DEX in combination with iberdomide was one of the dosing regimens in the
MM-001 study. DEX is known as a CYP3A4 inducer 19,20.
The popPK analysis assessed the influence of iberdomide in combination
with DEX given iberdomide was a substrate for CYP3A. Post hoc analysis
showed similar PK between DEX and/or DARA combo vs. iberdomide
monotherapy, suggesting that the presence of DEX and/or DARA was
unlikely to change iberdomide and M12 PK.

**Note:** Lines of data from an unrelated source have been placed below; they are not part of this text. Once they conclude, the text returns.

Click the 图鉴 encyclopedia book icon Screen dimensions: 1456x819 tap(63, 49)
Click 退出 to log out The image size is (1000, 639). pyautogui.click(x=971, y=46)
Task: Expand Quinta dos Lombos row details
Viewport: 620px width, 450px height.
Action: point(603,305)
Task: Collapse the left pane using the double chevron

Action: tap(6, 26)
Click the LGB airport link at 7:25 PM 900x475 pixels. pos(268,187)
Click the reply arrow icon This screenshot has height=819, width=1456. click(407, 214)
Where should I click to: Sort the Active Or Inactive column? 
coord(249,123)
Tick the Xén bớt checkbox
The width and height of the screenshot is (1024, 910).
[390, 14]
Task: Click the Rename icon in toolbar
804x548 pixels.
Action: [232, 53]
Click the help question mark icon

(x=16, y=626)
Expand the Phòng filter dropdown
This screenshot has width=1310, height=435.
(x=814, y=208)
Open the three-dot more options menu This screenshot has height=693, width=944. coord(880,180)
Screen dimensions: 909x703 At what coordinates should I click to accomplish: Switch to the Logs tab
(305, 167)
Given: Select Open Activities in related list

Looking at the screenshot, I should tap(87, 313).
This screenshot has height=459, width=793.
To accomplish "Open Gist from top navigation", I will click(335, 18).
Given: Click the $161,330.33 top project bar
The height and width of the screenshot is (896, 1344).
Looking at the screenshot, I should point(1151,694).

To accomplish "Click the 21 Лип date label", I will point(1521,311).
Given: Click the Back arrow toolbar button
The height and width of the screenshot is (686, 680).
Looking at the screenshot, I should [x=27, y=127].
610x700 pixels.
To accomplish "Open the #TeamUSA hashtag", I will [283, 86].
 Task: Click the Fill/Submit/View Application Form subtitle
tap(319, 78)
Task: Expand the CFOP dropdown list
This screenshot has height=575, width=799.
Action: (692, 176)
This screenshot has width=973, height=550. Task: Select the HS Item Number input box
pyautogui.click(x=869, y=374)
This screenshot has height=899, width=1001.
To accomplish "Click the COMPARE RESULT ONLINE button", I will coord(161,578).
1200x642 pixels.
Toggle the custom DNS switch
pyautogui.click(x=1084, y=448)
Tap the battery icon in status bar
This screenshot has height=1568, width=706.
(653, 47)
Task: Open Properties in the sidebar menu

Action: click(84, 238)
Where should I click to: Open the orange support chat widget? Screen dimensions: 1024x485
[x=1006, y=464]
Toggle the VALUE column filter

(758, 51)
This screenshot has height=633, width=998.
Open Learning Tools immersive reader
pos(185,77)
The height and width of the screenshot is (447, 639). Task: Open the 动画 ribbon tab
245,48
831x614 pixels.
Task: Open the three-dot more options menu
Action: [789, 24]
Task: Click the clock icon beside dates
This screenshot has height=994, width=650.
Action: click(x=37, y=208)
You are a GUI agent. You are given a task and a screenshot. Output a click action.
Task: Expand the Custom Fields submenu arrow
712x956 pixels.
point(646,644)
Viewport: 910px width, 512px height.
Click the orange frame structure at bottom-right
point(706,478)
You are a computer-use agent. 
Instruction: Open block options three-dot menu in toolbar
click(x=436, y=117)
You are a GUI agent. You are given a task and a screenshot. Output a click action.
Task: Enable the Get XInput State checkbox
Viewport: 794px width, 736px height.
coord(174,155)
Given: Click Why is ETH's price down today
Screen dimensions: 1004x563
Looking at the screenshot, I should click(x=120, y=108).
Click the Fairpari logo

Although the hepatic function covariates were not considered as
clinically relevant, it should be noted that in the current dataset,
most of the subjects (93.9%) had liver tests within the limits of
normal. Therefore, the dedicated hepatic impairment study (data on file,
Bristol Myers Squibb) was more informative to guide dose adjustment for
patients with hepatic deficiency.
Body weight (range: 41 to 172 kg), BSA (range: 1.4 to 2.7 m2), BMI (16.4
to 59.3 kg/m2) and age (19 to 82 years) were statistically
non-significant. Race was found not to have any effects on iberdomide
and M12 PK. The popPK dataset contained majority of Whites (73.3%), and
only 2 Asians, 1 American Indian/Alaska Native and 44 Black/African
Americans. Thus, the effects of race should be interpreted with
cautions. Baseline disease characteristics, including ISS and ECOG had
no statistically significant effects and therefore was not retained in
the final model.
Given the level of exposure and the pharmacological activities, M12 PK
was characterized during the clinical development of iberdomide. In the
popPK analysis, M12 PK data from MM-001 cohorts A, B and E were
incorporated. The objective was to assess the M12 exposure relative to
the parent drug across doses and combinations. Results suggested
consistent metabolite to parent ratio among the tested doses and
cohorts. Additionally, the parallel PK profiles indicated that M12 PK
tracked iberdomide, irrespective of time. Moreover, based on the human
mass balance study in healthy subject, the metabolite to parent ratio
was 0.24, which was in general comparable with that in subjects with MM
(0.25 and 0.28 for Cmax and AUC, respectively) taking into account the
observed variability (%CV: 29.8 to 33.1). Taken together, given the
stable and time-insensitive M12 PK in relative to parent drug, the PK of
iberdomide was adequate to represent the major pharmacological active
exposure in the systemic circulation in the context of extent and time
course.
In conclusion, the iberdomide parent-metabolite popPK model described
herein was adequate to describe the PK of iberdomide and M12. Covariate
analysis suggested that MM patients had lower clearance (iberdomide) and
volume of distribution than healthy volunteers. Other covariates,
including demographic, combination, renal and hepatic function tests had
no clinically relevant impact. M12 PK in relative to iberdomide was
consistent across doses and combinations.